Software is more complex than ever; assuring the integrity, functionality, performance, and legality of large code bases across a wide range of system configurations is a daunting challenge. Fortunately, processor performance increases since the days of Lint have enabled huge advances in automated code analysis technology, the evolution of extremely useful tools, and the creation of new categories of analysis. I believe that grid computing will trigger the next and most impressive step in the evolution of automated code analysis. Until then, I encourage you to start exploring the great open source and commercial products that are available today. If you still equate automated code analysis with Lint, you are in for a pleasant surprise. And remember, you should make that CPU work as hard as you do.
Dynamic analysis-based automation studies and developments
A team at MIT headed by Michael Ernst, for example, has developed a tool called Daikon that automatically detects potential program invariants while the code is being executed. You can think of an invariant as a property of the code that is always true at some point in the program, such as
account.getBalance() >= 0. Automated discovery of program invariants is a great use of processor cycles, because invariants provide unique insight into the most fundamental properties of the code. Once discovered, invariants have many applications; typically they are integrated with other automated testing components and turned into assertions for runtime checking or automated test generation. Agitar Software for example, used the idea of invariant detection to develop a new form of automated dynamic code analysis called software agitation. Software agitation combines invariant-detection technology with sophisticated automated test-data generation and run-time instrumentation. When a piece of code goes through the process of agitation, it’s first instrumented, then executed a number of times with various inputs in order to achieve maximum code coverage. While the code is being executed, the invariant detector discovers code invariants, which are then presented to the user for evaluation. If an observed behavior matches the specification or expectations (e.g., account.getBalance() >= 0 the developer can promote the observations into a durable test assertion. If an observed behavior is not what’s expected or desired (e.g., accountBalance.getBalance() throws ArrayIndexOutOfBoundsException, the developer knows that there are some problems with the code.

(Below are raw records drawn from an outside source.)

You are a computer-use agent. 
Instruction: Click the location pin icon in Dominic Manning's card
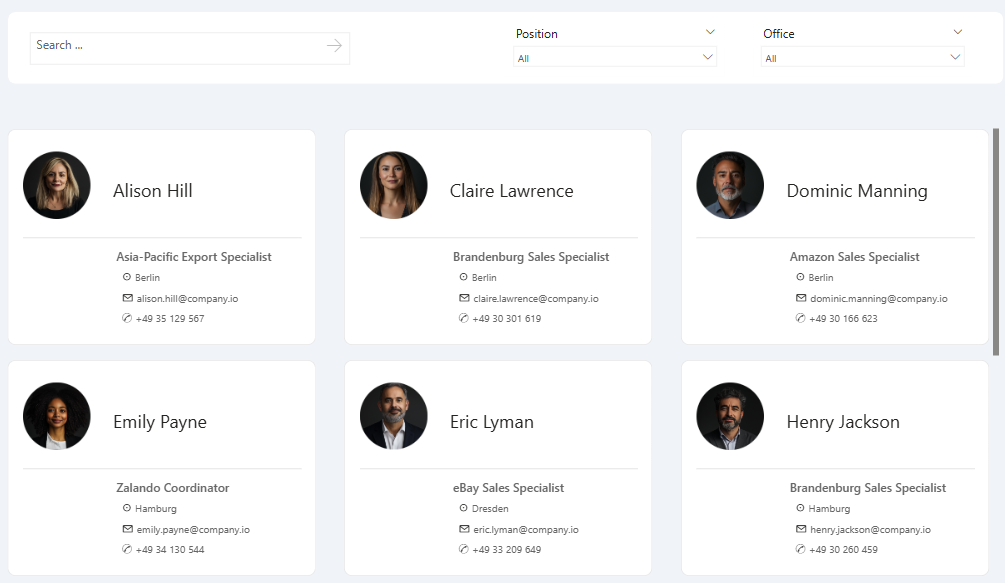(800, 277)
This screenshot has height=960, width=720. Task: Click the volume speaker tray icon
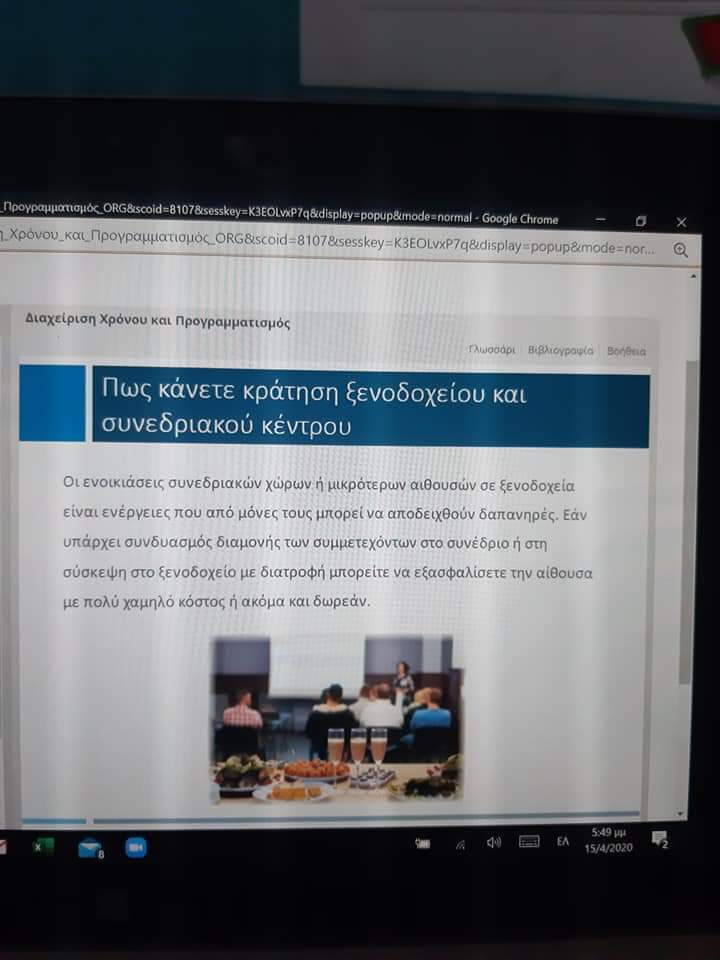coord(493,843)
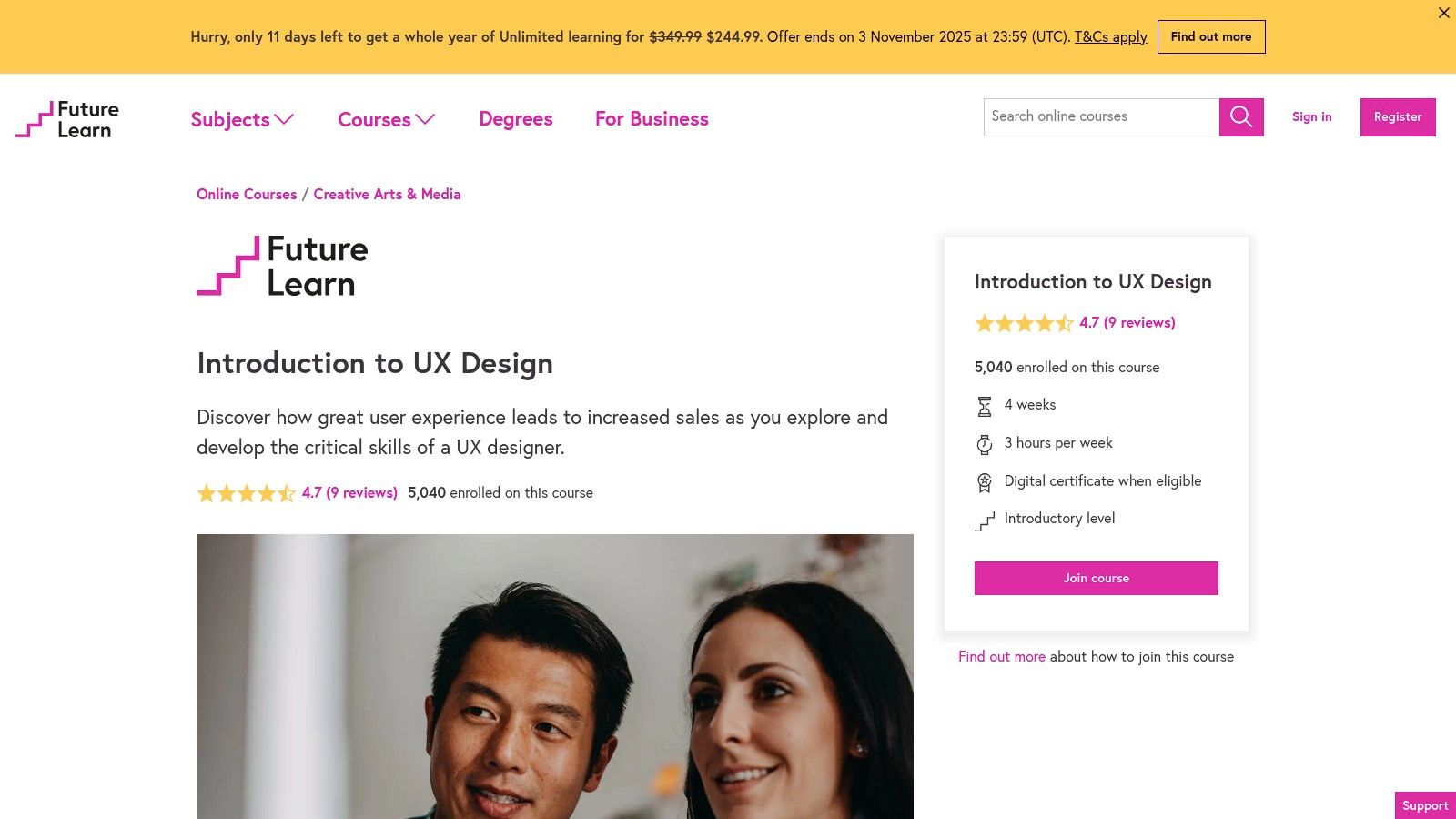
Task: Click the watch hours-per-week icon
Action: click(984, 444)
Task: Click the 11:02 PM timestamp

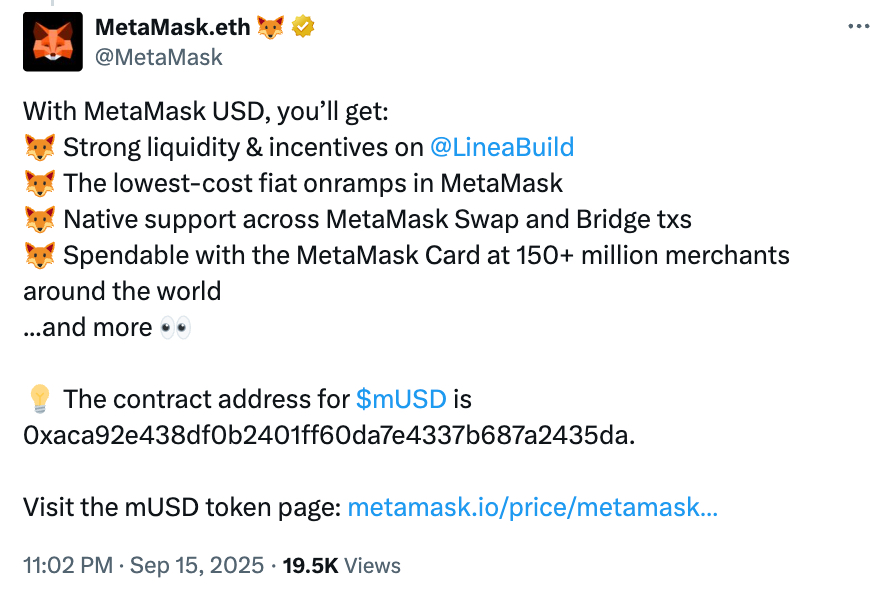Action: [x=68, y=566]
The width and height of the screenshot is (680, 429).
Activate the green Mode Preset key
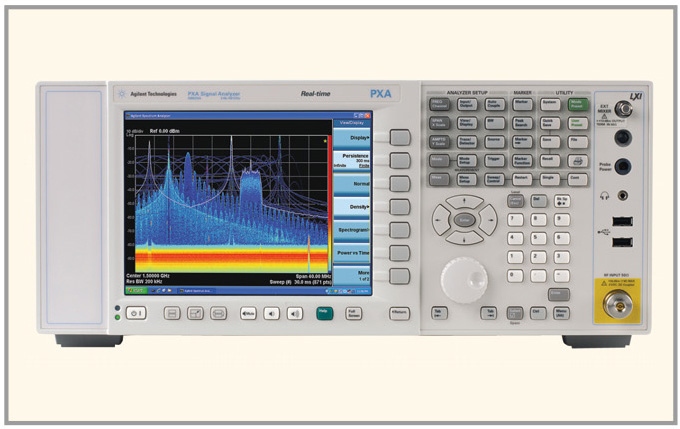tap(578, 105)
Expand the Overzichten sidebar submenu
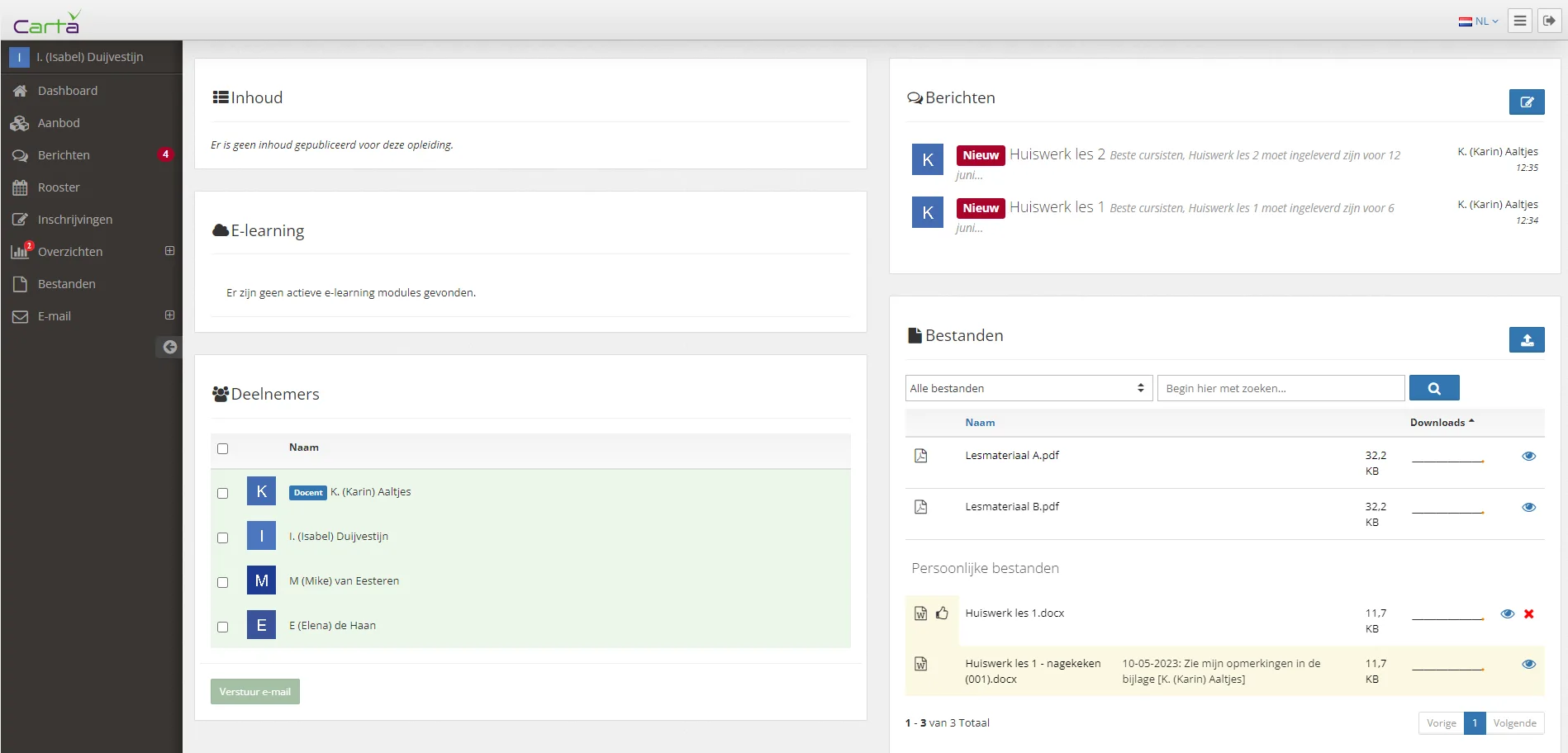This screenshot has width=1568, height=753. point(169,251)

Unit tests are a valuable asset, and their value increases with the frequency of execution—the more often you run tests, the sooner you can find and fix problems. I consider frequent, even continuous, running of existing tests another form of dynamic code analysis and another great use of CPU time. A recent, controlled experiment at MIT (Continuous Testing of Software During Development, David Saff, et al. 2005) has shown that "…continuous testing has a statistically significant effect on developer success in completing a programming task, without affecting time worked. Developers using continuous testing were three times more likely to complete the task before the deadline than those without. Most participants found continuous testing to be useful and believed that it helped them write better code faster, and 90% would recommend the tool to others." A team at MIT has developed a continuous testing plug-in for the Eclipse IDE a continuous testing plug-in for the Eclipse IDE that delivers some of these benefits to Java developers. It’s definitely worth checking out.